CN116828130A

CN116828130A - Method for realizing high throughput rate median filter based on FPGA

Info

Publication number: CN116828130A
Application number: CN202310865178.1A
Authority: CN
Inventors: 王岩; 曲春辉; 杜江; 尹航; 艾占杨; 岳海涛
Original assignee: Aerospace Information Research Institute of CAS
Current assignee: Aerospace Information Research Institute of CAS
Priority date: 2023-07-14
Filing date: 2023-07-14
Publication date: 2023-09-29

Abstract

The invention provides a method for realizing a high throughput rate median filter based on an FPGA (field programmable gate array), which is a design method of a 32-channel parallel median filter, wherein a selected two-dimensional template is a 5*5 rectangular window, 32 8bits (256 bits total) pixel values are input into each clock, 32-channel parallel median filtering is carried out, and 32 filtered 8bits pixel values are output from each clock after processing. The processing process of the invention is mainly divided into two modules, namely a RAM cache module and a parallel median filtering network module. The invention improves throughput rate through 32 paths of parallel computation, and simultaneously multiplexes a part of intermediate results according to the similarity of the median process of adjacent pixels to optimize processing resources.

Description

Method for realizing high throughput rate median filter based on FPGA

Technical Field

The invention belongs to the field of digital image processing, and particularly relates to a method for realizing a high throughput median filter based on an FPGA (FieldProgrammableGate Array ).

Background

The median filter is a nonlinear filter based on ranking statistical theory and is used more to remove impulse noise from images. It is a more reliable method than traditional linear filtering because it retains sharp edges, although its computational cost is much higher.

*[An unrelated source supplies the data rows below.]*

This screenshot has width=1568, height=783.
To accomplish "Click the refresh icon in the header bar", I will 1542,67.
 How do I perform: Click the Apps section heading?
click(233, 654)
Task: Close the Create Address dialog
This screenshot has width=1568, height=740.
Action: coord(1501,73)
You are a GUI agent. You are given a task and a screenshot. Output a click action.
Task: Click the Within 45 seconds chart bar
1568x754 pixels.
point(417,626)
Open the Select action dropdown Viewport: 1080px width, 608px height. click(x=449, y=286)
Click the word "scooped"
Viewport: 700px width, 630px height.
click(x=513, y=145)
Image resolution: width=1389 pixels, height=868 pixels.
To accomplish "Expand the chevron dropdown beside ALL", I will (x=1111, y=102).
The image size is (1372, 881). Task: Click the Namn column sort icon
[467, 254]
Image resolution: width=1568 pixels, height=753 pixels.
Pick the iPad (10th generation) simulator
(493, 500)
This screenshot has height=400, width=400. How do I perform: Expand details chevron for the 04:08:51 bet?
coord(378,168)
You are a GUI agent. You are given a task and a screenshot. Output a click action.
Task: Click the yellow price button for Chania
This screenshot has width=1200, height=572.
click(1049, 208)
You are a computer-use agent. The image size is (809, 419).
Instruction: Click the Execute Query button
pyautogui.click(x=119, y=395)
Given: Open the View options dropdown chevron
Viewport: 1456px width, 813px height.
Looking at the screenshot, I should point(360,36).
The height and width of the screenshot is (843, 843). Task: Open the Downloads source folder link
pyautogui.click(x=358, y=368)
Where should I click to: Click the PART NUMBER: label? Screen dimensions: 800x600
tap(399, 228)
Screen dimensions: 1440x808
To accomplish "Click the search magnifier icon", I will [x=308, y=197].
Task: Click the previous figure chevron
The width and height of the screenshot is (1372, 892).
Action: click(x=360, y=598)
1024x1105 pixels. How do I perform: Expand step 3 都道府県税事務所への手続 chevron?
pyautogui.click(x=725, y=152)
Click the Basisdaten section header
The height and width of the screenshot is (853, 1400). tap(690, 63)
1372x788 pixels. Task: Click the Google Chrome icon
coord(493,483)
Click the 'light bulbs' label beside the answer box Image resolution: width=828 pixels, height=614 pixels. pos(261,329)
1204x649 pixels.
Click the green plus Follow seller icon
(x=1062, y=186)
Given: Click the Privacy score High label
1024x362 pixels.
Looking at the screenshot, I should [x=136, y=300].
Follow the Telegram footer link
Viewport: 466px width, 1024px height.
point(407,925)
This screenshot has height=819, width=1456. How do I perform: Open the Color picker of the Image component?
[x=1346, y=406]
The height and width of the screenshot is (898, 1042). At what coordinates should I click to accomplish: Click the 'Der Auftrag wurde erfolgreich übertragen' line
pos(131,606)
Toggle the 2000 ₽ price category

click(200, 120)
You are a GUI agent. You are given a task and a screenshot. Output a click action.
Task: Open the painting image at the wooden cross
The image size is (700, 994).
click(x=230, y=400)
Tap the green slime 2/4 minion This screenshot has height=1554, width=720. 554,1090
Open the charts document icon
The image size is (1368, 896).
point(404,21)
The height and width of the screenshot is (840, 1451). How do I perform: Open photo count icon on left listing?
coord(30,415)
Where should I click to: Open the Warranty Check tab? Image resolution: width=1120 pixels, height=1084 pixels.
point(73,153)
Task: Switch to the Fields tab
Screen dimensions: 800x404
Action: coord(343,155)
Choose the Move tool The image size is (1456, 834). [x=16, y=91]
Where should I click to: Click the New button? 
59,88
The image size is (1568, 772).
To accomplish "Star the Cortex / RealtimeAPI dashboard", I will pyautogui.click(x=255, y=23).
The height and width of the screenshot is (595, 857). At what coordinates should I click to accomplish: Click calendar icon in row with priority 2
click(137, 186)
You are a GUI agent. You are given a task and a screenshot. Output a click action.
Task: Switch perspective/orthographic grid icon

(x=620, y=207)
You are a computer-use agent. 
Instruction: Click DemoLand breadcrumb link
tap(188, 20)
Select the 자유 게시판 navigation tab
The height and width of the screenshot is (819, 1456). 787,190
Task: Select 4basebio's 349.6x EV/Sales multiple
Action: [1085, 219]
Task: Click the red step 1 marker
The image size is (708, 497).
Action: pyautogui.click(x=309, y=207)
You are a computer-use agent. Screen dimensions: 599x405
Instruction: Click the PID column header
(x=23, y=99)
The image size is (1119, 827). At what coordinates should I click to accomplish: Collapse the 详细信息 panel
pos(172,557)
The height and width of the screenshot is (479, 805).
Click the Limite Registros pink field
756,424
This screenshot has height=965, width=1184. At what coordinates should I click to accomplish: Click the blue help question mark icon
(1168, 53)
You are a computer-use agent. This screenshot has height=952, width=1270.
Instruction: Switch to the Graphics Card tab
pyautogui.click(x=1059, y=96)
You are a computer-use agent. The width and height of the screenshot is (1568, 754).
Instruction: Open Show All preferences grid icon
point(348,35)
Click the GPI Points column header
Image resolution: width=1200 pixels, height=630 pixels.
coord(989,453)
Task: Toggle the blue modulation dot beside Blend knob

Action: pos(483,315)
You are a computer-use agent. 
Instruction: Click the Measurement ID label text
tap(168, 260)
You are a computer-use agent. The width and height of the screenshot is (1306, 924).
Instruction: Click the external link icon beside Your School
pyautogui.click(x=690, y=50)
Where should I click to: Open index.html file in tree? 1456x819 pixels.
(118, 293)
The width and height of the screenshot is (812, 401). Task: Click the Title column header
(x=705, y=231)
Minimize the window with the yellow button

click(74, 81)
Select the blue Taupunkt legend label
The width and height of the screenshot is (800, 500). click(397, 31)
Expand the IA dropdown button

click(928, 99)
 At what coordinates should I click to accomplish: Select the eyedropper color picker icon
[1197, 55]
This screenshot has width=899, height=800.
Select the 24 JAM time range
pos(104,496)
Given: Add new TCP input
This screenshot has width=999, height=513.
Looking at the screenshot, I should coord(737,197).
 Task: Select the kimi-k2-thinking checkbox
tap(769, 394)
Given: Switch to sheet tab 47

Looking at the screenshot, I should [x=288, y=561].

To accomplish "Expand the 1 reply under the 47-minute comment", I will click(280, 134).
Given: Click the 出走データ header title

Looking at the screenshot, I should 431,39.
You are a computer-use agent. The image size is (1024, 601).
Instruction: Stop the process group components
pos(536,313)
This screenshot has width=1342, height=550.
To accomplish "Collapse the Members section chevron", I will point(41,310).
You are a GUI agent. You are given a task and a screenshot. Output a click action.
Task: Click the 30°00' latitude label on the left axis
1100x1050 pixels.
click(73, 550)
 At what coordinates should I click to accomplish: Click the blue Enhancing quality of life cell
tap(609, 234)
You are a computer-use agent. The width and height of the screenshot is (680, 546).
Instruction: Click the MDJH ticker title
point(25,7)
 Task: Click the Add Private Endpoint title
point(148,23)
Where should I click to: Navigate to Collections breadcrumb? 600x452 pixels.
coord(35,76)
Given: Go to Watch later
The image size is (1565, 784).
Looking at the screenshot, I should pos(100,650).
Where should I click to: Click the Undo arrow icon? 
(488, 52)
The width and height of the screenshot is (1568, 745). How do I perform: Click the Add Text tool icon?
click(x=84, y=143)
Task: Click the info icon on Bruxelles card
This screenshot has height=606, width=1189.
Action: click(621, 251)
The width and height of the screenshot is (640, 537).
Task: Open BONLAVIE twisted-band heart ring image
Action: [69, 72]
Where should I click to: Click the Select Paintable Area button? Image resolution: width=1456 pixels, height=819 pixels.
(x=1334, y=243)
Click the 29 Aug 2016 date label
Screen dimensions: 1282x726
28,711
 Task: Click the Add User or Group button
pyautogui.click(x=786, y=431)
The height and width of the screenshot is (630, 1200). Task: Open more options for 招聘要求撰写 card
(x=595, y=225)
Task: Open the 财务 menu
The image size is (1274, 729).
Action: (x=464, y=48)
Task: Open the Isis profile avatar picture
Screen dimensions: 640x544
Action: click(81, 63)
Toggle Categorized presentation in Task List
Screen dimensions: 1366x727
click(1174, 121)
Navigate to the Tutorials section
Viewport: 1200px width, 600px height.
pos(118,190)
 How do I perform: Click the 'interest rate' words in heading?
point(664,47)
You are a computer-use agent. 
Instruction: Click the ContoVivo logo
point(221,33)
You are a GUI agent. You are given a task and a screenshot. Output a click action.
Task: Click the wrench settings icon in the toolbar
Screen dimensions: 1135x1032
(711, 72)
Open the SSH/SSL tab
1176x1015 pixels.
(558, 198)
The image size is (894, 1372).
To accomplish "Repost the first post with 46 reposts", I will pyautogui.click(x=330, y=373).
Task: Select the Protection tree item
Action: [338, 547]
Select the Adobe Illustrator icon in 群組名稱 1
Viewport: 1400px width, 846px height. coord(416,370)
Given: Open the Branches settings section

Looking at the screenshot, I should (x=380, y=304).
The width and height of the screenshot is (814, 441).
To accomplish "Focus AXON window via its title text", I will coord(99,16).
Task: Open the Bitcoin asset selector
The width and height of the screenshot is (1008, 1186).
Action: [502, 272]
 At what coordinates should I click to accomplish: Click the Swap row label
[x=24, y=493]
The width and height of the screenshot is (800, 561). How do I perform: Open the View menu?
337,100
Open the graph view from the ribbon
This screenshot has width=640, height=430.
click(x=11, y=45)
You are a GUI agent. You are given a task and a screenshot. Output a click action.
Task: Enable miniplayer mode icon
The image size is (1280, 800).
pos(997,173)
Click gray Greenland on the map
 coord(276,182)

The basic principle of median filtering is to replace the value of a point in a digital image with the median of the values of points in a neighborhood of the point, thereby eliminating isolated noise points. The method is to sort pixels in a two-dimensional sliding template with a certain structure according to the size of pixel values, generate a monotonically ascending (or descending) two-dimensional data sequence, and find out the median value of the sorted pixel values as an output value. And then sliding the two-dimensional template from left to right and from top to bottom, and performing median filtering processing once for each sliding unit. The two-dimensional templates are usually 3 x 3,5 x 5 regions, and can be in different shapes, such as linear, circular, cross-shaped, circular ring-shaped, etc.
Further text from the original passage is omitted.